Come to think of it, there’s more than one “Fat Lip” in Yuzna’s Society; stretched, dissented, and slippery in the masterful hands of practical effect wizard Screaming Mad George. Society gets a reputation for being weird and gross, which it is. But beneath all the slime and shunting, it’s a riotous skewering of the wealthy elite and their weird, kinky slug-eating sex parties. (Meg Shields)
43. Silver Bullet (1985)
When people talk great werewolf movies they often zero in on 1982’s legendary doubleheader of An American Werewolf in London and The Howling. Both films are all-timers for a reason, but if talking top-five werewolf flicks you’re a tool to not include this mid-80s romp based on a novella by Stephen King (“Cycle of the Werewolf”).

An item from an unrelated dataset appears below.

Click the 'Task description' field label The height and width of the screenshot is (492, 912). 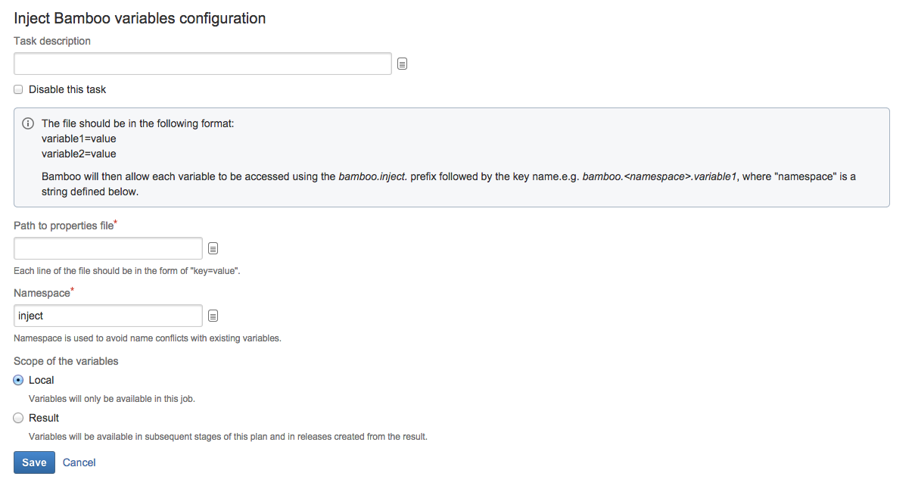pos(52,41)
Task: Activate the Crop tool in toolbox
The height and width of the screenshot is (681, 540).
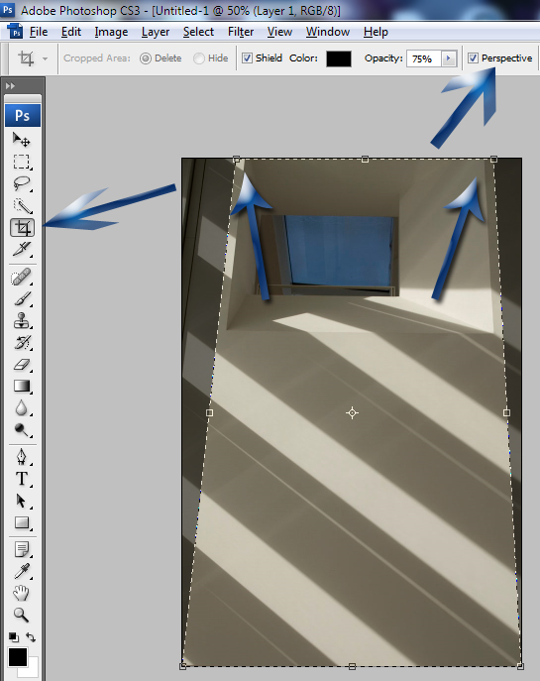Action: 22,228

People think just because it stars Gary Busey as a fun uncle and Corey Haim as a wheelchair-bound teen prone to pranks that it’s somehow a lesser effort, but that mentality blows. This is a fun flick that finds great character beats alongside its suspenseful monster sequences. Sure, the creature’s practical makeup can’t compete with the work of a Baker or a Bottin, but it’s still a great time in King country thanks to a commitment to deliver an entertaining slice of horror. (Rob Hunter)
42. My Bloody Valentine (1981)
In the wake of Halloween, there was a rush to pervert every holiday. The Canadians were the first to take a stab at Valentine’s Day, producing one of the most gruesome slashers of the decade. My Bloody Valentine marries the manufactured greeting card celebration with a Nova Scotian mining aesthetic, and the result is an utterly deranged splash of gore. The killer miner, at the heart of this tale, is a gas-masked tyrant destined to dig a treacherous chasm in your psyche. Whether he dies at the end or not, he will forever be locked in your subconscious, waiting to erupt whenever the lights go out. (Brad Gullickson)
41. Videodrome (1983)
Along with authentic maple syrup and basketball, Videodrome might be the greatest gift Canada has given the world. In 1983, David Cronenberg, Toronto’s own king of venereal horror, delivered his take on the classic story of a man who falls headfirst down a conspiracy rabbit hole. Max Renn (James Woods) is the head of a schlocky TV-station whose interest in exploitation programming leads to a mysterious broadcast where snuff films are only the beginning. Videodrome is a shocking and brutally prescient exploration of media consumption that was as groundbreaking in the ’80s as it is now, both for its daring narrative and technical prowess. Long live the new flesh, indeed. (Anna Swanson)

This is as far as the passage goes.